Circling the Roundabout

Wikipedia defines a roundabout as a "circular junction." Consider this one focusing on politics, international affairs, journalism, technology, environment, economics and other amazing ephemera around the internet. Come for the cerebral. Stay for the cat pictures.

The Obama explainer, explained

I haven’t cross-posted anything from my “actual” political blog for a while but I thought this one was appropriate.  James Fallows got his twelve-thousand words in The Atlantic to explain the first term of the Obama administration.  Now here’s my two-thousand word (or so) response.  The link at bottom will show you to the rest of the piece at the Minneapolis Examiner.  Thanks for reading.

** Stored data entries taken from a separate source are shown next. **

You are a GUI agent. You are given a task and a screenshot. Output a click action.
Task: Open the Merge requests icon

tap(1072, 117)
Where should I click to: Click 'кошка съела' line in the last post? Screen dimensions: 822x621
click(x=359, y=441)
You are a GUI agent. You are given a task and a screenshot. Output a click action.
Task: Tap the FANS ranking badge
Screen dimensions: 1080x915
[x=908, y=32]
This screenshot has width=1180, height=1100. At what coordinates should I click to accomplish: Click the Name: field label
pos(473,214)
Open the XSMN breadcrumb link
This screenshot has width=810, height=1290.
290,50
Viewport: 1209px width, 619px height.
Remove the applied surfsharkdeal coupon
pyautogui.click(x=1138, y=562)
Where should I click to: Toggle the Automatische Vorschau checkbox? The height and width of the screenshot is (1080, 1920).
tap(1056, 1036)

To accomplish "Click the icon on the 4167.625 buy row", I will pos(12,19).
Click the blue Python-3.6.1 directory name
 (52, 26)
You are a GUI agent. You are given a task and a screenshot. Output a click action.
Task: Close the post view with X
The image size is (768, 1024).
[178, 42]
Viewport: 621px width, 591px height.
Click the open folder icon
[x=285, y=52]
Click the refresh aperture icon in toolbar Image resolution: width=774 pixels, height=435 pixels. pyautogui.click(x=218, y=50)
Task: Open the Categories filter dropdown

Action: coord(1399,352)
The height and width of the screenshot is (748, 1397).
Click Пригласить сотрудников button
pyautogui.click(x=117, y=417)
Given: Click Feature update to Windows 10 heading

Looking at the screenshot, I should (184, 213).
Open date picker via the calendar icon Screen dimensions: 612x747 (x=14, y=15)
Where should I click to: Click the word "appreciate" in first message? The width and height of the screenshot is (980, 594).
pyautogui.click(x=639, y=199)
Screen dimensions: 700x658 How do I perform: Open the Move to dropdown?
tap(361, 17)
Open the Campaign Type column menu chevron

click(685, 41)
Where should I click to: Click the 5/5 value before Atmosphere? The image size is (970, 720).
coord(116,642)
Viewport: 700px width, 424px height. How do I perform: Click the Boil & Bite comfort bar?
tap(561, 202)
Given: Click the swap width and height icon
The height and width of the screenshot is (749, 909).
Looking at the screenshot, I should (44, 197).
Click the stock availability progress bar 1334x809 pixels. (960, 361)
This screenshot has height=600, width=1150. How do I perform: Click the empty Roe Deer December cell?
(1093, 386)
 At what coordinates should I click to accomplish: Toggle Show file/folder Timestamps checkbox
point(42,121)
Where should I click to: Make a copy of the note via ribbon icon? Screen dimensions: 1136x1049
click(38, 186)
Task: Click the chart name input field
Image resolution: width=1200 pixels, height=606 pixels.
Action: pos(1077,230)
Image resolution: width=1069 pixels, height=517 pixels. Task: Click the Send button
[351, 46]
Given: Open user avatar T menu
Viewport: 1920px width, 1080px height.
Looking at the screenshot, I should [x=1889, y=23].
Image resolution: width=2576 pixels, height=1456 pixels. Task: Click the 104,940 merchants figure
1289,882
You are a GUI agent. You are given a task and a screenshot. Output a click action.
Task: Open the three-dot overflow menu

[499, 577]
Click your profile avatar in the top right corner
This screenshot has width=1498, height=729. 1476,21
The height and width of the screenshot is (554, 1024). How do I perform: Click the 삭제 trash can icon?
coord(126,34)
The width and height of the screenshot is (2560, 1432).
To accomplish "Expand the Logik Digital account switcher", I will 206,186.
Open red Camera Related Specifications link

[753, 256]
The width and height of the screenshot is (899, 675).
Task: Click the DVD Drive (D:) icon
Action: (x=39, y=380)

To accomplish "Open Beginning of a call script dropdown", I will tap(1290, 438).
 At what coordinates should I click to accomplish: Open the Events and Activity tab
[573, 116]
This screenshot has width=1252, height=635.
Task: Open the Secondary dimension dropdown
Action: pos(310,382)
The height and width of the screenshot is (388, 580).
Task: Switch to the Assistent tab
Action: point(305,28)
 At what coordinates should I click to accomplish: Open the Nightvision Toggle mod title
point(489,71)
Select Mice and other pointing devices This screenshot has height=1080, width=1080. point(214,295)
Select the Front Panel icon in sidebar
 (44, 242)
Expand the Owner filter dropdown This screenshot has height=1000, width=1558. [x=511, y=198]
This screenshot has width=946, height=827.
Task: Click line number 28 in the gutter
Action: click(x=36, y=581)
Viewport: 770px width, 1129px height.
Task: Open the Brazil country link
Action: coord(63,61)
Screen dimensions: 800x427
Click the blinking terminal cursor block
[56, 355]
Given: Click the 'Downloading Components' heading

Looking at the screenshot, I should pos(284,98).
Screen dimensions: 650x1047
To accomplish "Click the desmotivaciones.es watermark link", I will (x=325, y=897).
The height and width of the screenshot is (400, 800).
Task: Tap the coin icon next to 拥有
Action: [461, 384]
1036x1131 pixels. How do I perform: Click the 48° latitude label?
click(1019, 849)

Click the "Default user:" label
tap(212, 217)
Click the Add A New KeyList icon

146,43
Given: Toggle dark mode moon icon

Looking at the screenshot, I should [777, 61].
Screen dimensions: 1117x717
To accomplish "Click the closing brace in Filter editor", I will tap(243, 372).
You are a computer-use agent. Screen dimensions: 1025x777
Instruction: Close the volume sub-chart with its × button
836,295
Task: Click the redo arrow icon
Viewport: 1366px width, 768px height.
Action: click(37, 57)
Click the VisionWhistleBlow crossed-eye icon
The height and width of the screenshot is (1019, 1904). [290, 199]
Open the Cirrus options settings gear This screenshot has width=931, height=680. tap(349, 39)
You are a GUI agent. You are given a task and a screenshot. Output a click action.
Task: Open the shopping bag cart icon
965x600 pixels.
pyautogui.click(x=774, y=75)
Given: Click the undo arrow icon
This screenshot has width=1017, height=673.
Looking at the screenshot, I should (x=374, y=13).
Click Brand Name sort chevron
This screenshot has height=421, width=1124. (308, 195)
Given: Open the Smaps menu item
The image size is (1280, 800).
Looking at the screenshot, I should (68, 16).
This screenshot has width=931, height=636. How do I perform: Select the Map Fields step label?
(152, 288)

Barack Obama has entered the final year in his first term as President of the United States.  It is hard to believe four years have passed since the heady days of the 2008 presidential campaign in which Obama vanquished the Democratic establishment’s candidate and would go on to defeat Sen. John McCain by one of the largest margins in years.  When a president reaches such a milestone the usual response from the media is to create a series of articles assessing the first term: what has the president accomplished, what he has not, and why.  This is somewhat akin to the halfway-point stories that showed up around the mid-term elections in 2010.  After a president’s first four years there is an observable time line in effect for journalists to follow to deduce just what Obama has done for the country and his party at large.  The most recent entry into this department is the March 2012 cover story in The Atlantic by James Fallows entitled “Obama, Explained.”  Fallows is generally a phenomenal reporter and has written a myriad of great articles for this magazine over the years.  This one, unfortunately, is not one of them.  While a masterful attempt at deciphering the meaning of the first term of the Obama administration it leaves out as much insight into the president’s accomplishments as it includes.  It focuses (as many opinion makers are wont to do) on the foreign-policy “achievements” of the Obama administration as the sole bright spot but also relies quite heavily on Democratic mandarins of years past as points of reference.  While Fallows’ obvious ingratiation with the establishment in DC should be known, it still seems odd that he counts as his sources here Larry Summers, Walter Mondale (notable for losing the presidential race disastrously in 1984), and Michael Dukakis (notable for losing the presidential race disastrously in 1988).